◆ Work instruction
If a line in the listing below contains "back", return that line.

*** Opening Information provided ***

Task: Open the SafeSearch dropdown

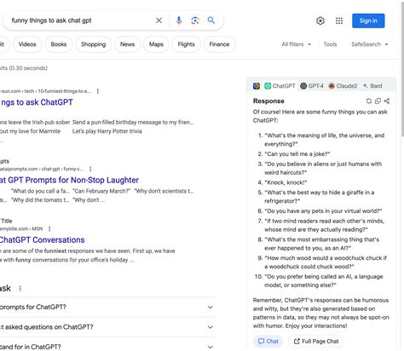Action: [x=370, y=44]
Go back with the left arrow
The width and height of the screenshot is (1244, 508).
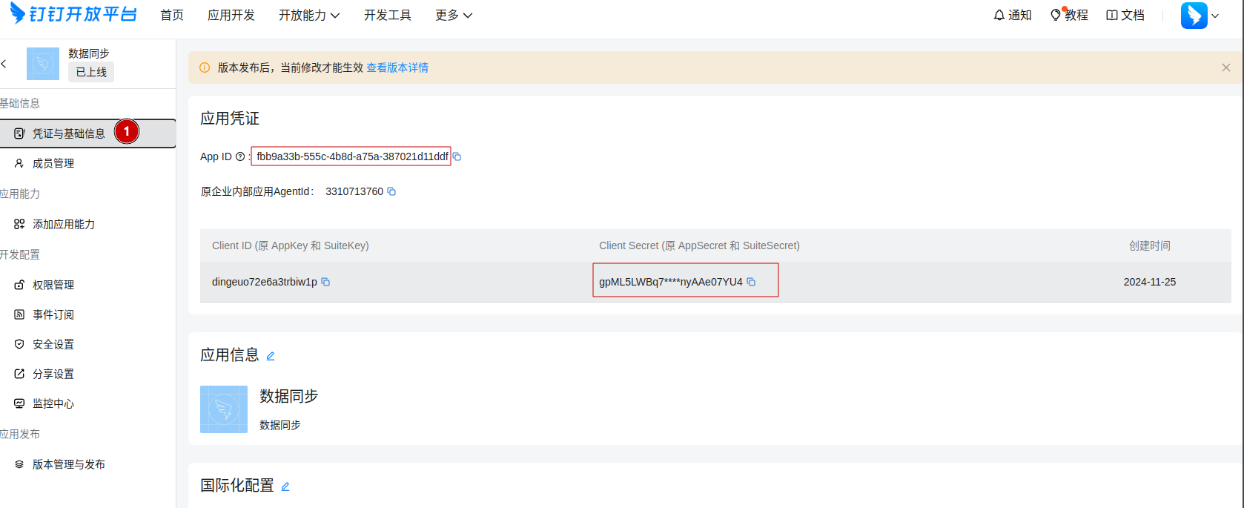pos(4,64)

*** Closing Information provided ***
*** Opening Information provided ***

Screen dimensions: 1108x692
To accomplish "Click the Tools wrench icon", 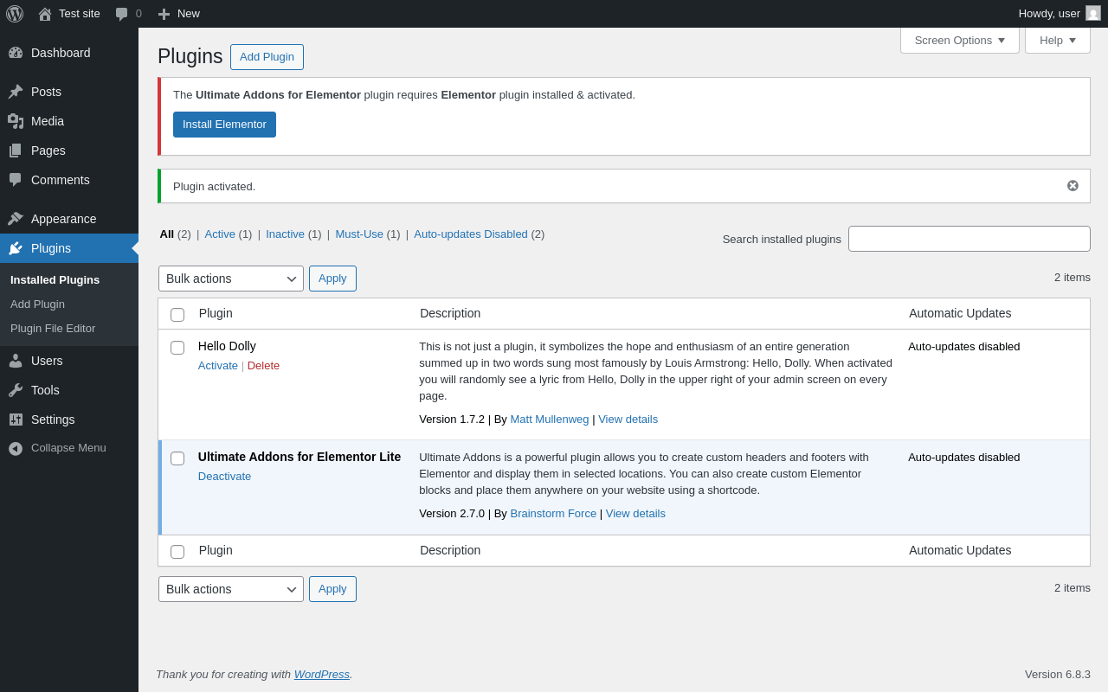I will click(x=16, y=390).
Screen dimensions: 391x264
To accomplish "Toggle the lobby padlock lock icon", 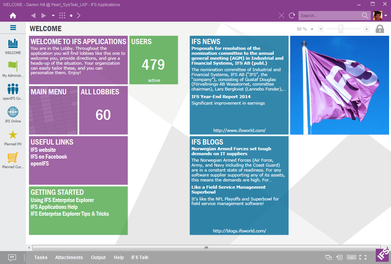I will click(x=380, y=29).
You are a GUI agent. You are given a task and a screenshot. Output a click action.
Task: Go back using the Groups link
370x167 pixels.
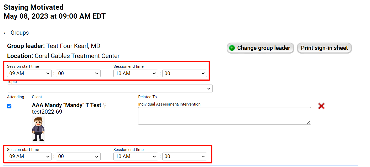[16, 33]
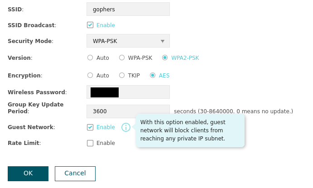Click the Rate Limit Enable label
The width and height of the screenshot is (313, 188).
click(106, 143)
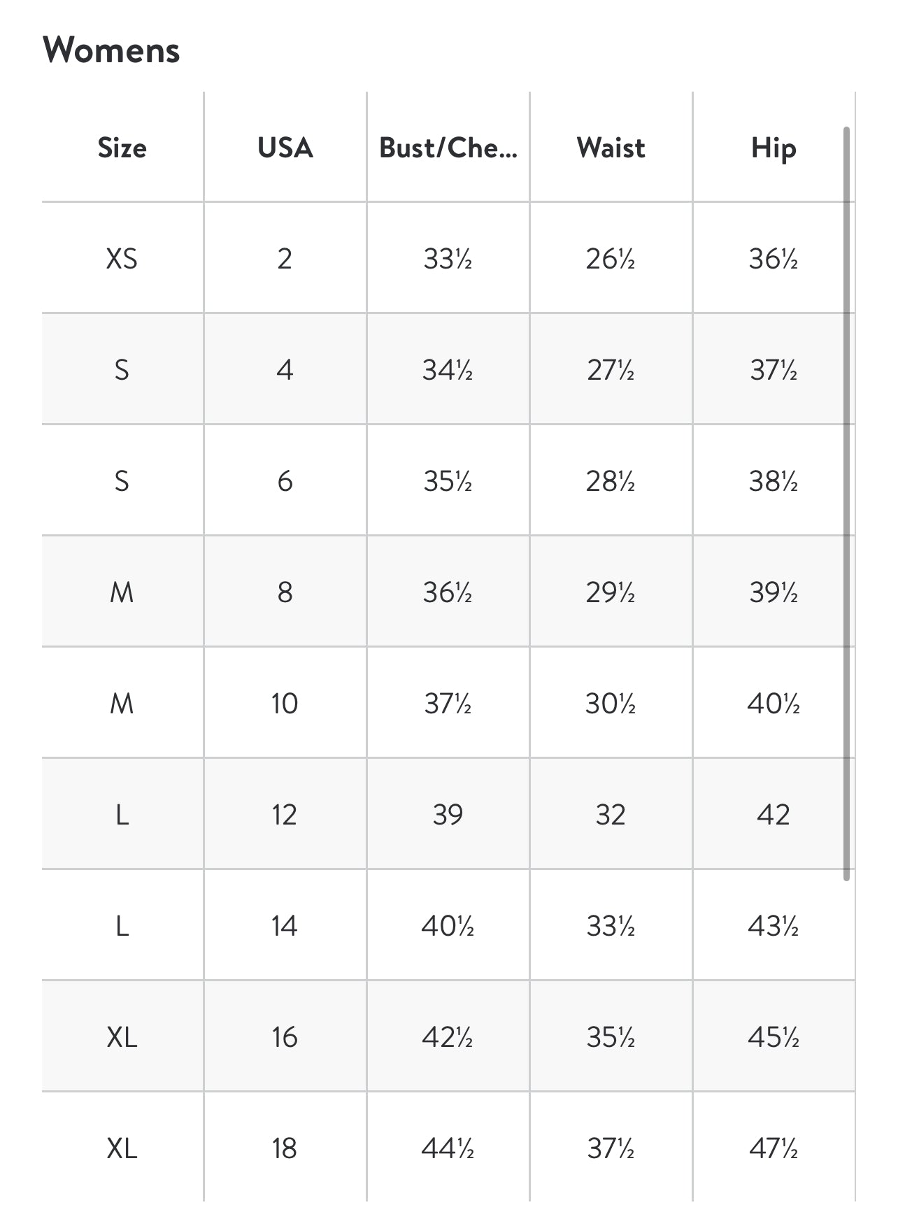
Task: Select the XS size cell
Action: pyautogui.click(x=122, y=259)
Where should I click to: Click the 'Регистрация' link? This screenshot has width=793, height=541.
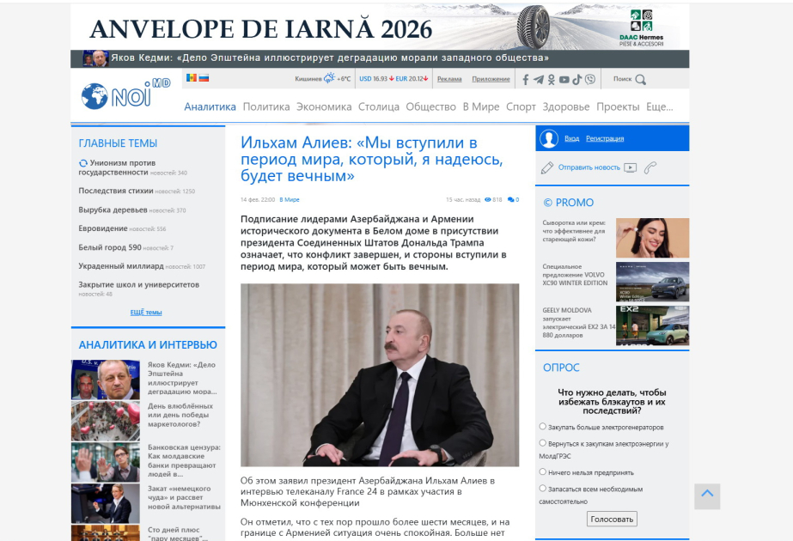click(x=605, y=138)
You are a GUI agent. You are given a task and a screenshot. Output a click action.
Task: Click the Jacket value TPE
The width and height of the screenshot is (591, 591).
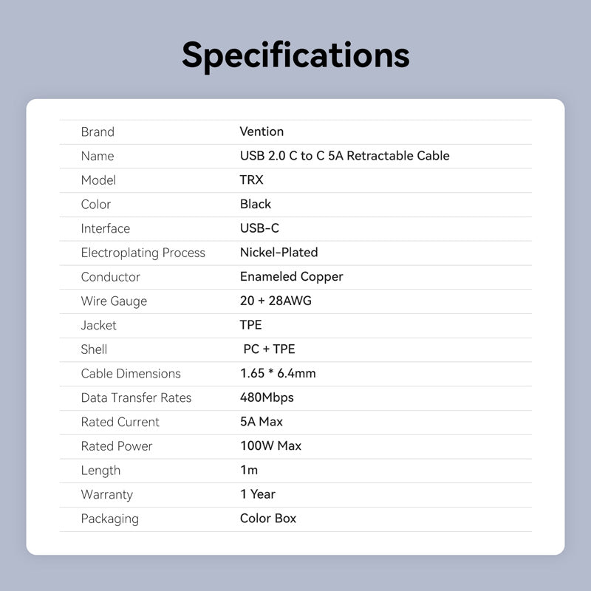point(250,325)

*** Closing Information provided ***
*** Opening Information provided ***

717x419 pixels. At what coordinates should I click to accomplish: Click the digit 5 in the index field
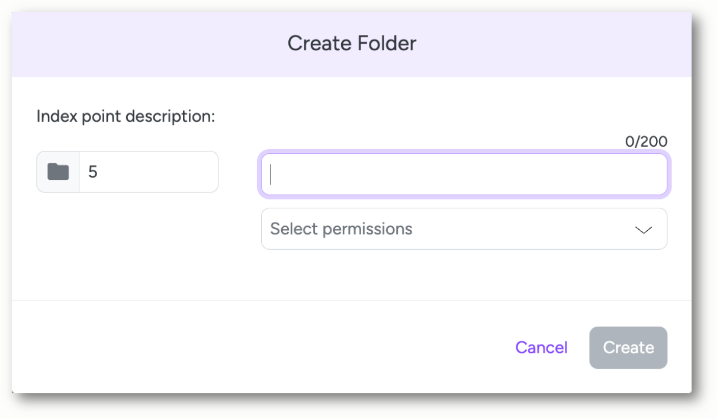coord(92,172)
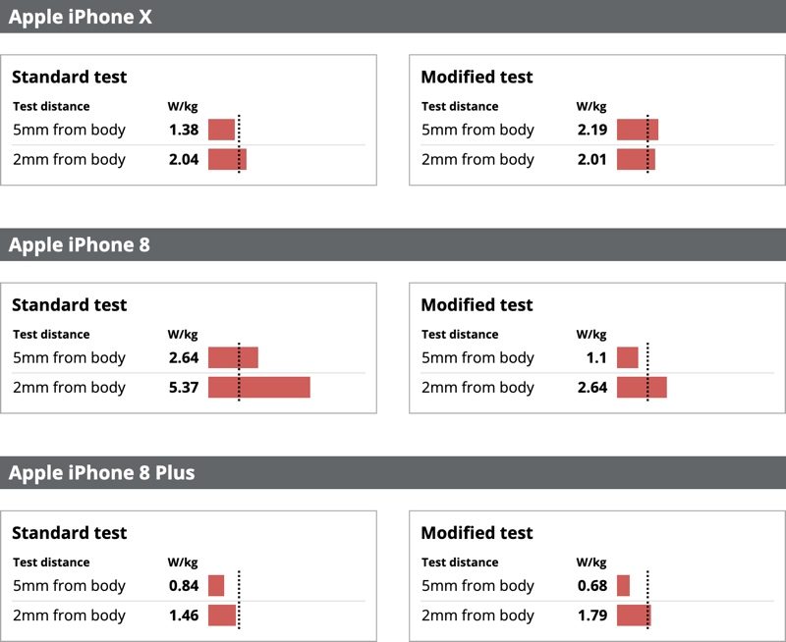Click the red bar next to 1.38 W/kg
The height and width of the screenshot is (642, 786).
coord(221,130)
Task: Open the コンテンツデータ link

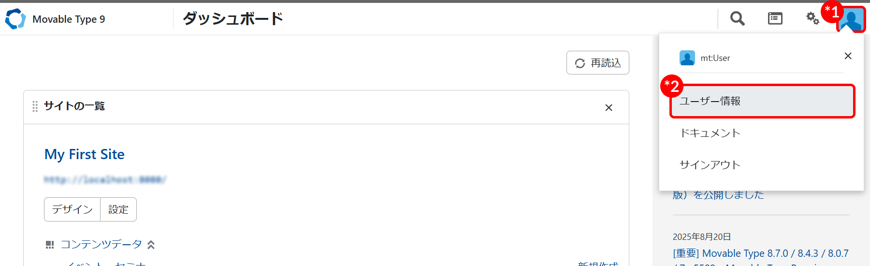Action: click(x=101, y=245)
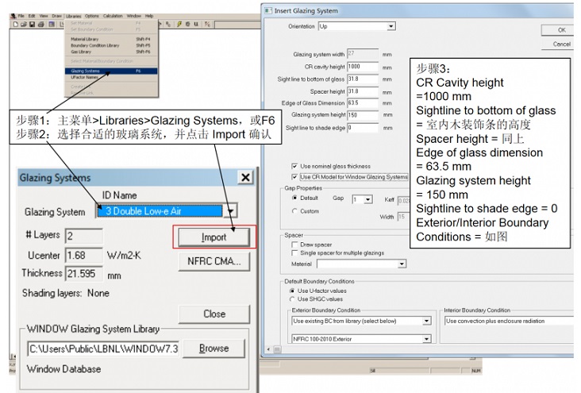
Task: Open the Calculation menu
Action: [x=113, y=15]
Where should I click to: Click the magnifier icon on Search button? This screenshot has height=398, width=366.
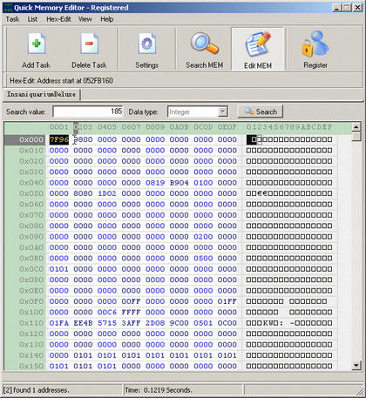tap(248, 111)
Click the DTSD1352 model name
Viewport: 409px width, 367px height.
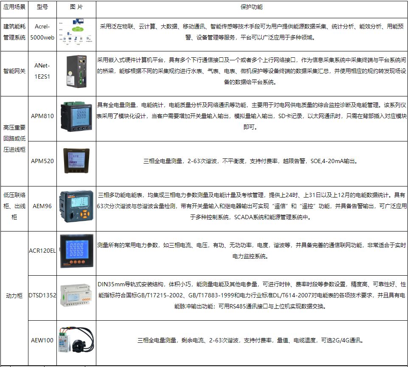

*** Closing Information provided ***

◆ Result of this task
Go back with the left arrow
Task: Go back using the Groups link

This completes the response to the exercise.